Paróquia de Nhunguaçu celebra 165 anos com visita do bispo diocesano

A Paróquia Nossa Senhora da Conceição de Nhunguaçu, em Venda Nova, Teresópolis, celebrou 165 anos de criação com uma programação especial durante a Quaresma, que incluiu a presença do bispo diocesano de Petrópolis, Dom Joel Portella Amado. A visita foi recebida com entusiasmo pela comunidade, que lotou a igreja matriz para a missa presidida pelo bispo.

O pároco, padre Marco Antônio Teixeira Lima, destacou a importância da celebração: para ele, receber o bispo em uma data tão significativa reforça a comunhão da paróquia com a Igreja diocesana e valoriza a caminhada de fé do povo de Nhunguaçu.

Fundada em 1861, a Paróquia Nossa Senhora da Conceição de Nhnguaçu é uma das mais antigas referências religiosas da região serrana. Ao longo de mais de um século e meio, acompanhou o crescimento das famílias do vale, tornando-se um espaço de espiritualidade, convivência e preservação de tradições. A devoção à Imaculada Conceição continua sendo um marco da identidade local.

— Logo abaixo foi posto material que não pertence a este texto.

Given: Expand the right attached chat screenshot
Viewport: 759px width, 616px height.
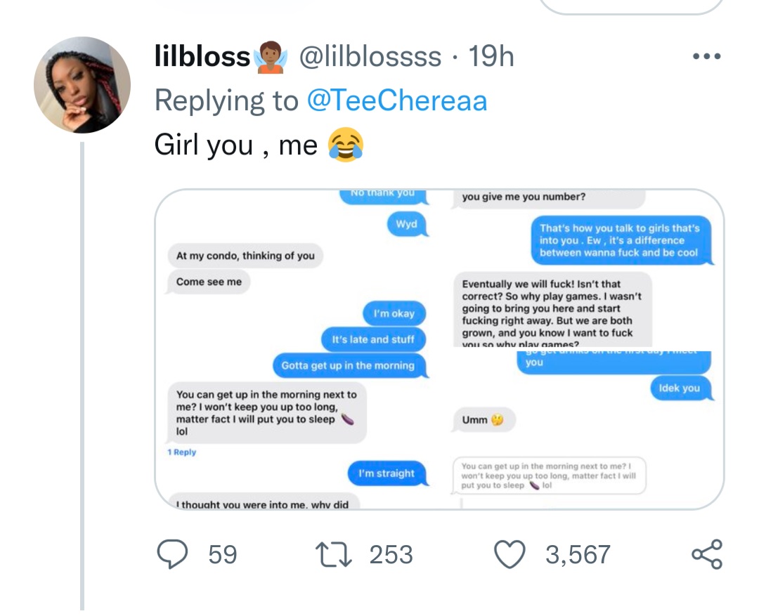Looking at the screenshot, I should [x=585, y=350].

Durante a homilia, Dom Joel refletiu sobre o sentido de ser paróquia e de ser comunidade madura à luz do Evangelho que narra a ressurreição de Lázaro. Recordando a amizade de Jesus com Marta, Maria e Lázaro, o bispo ressaltou que a vida comunitária cristã nasce e se fortalece nos vínculos de amizade, afeto e humanidade entre as pessoas.

Para ele, uma paróquia não se resume ao prédio da igreja, ainda que a matriz seja referência visível da fé. Mais do que um território, a paróquia é uma comunidade de irmãos e irmãs que se reúnem no Dia do Senhor, em torno do altar, para celebrar a fé e apoiar uns aos outros nas alegrias e nas dores da vida.

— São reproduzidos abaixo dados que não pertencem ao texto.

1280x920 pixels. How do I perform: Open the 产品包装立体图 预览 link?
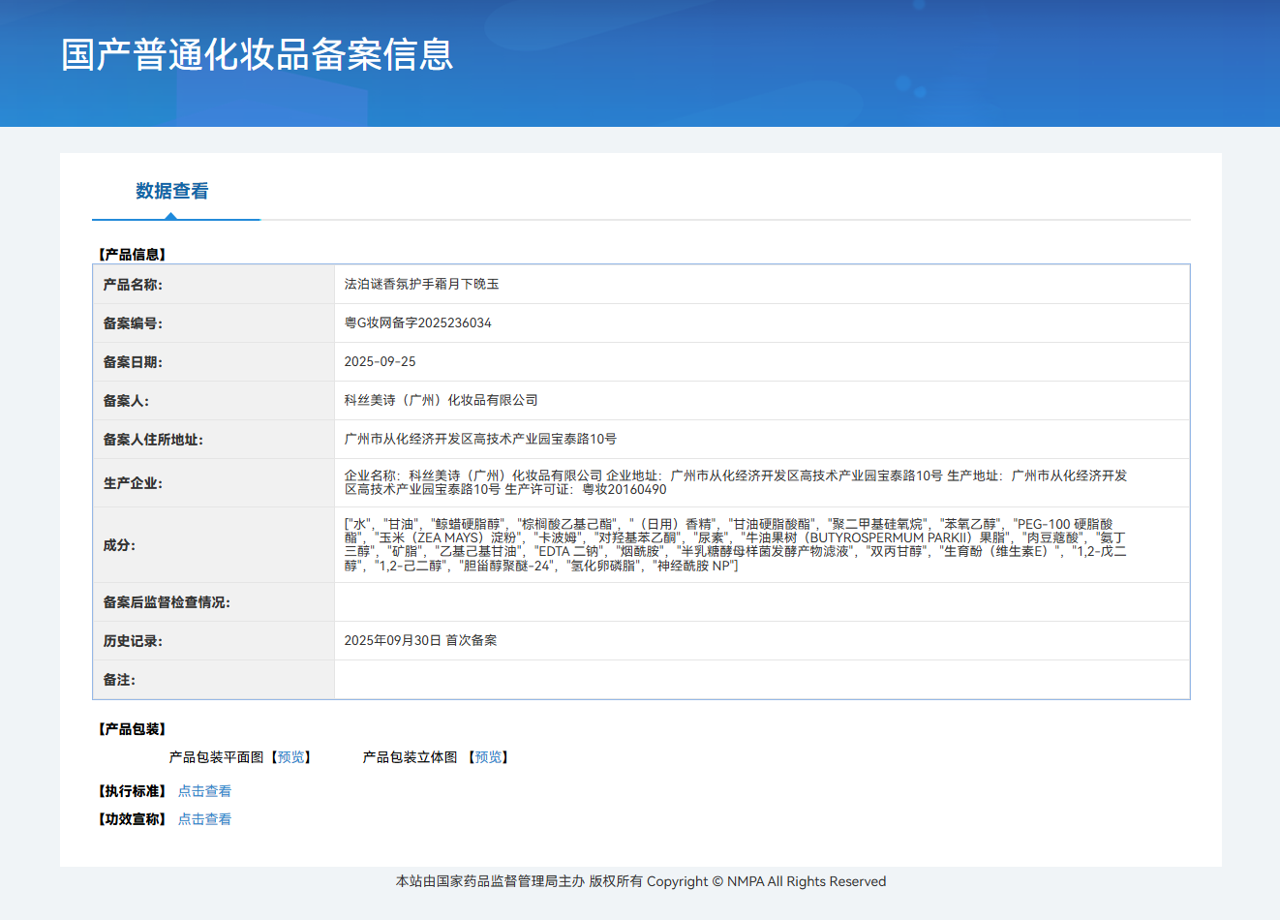coord(489,757)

Dom Joel também destacou que a fé não elimina o sofrimento, mas oferece um novo olhar diante das dificuldades. Ao comentar o episódio da morte de Lázaro, lembrou que Jesus chorou a perda do amigo, mostrando que a comunidade cristã é chamada a ser profundamente humana, solidária com as dores de todos, mas sem se acomodar diante da dor, da injustiça e da desesperança.

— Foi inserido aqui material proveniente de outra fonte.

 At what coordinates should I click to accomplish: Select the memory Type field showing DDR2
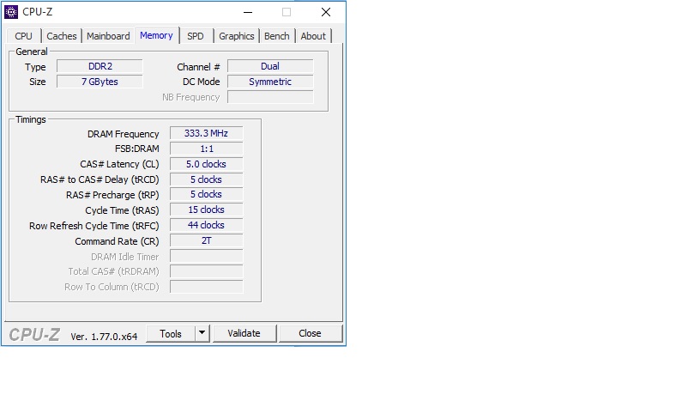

Na visão do bispo, uma comunidade madura é aquela que, unida a Cristo, é capaz de agir, de “remover pedras” e de enfrentar situações que parecem não ter solução, confiando que a presença de Jesus transforma a realidade. Ele reforçou que Cristo é a razão de ser da paróquia e o motivo que leva a comunidade a se reunir, especialmente aos domingos, para celebrar a Páscoa semanal na Eucaristia.

Ao final da celebração, Dom Joel parabenizou a paróquia pelos 165 anos de história e fé, sublinhando que cada fiel, independentemente do tempo em que faz parte da comunidade, é membro dessa família espiritual. A data, afirmou o bispo, não é apenas uma comemoração do passado, mas um convite para renovar o compromisso com a missão evangelizadora e com o cuidado fraterno entre todos.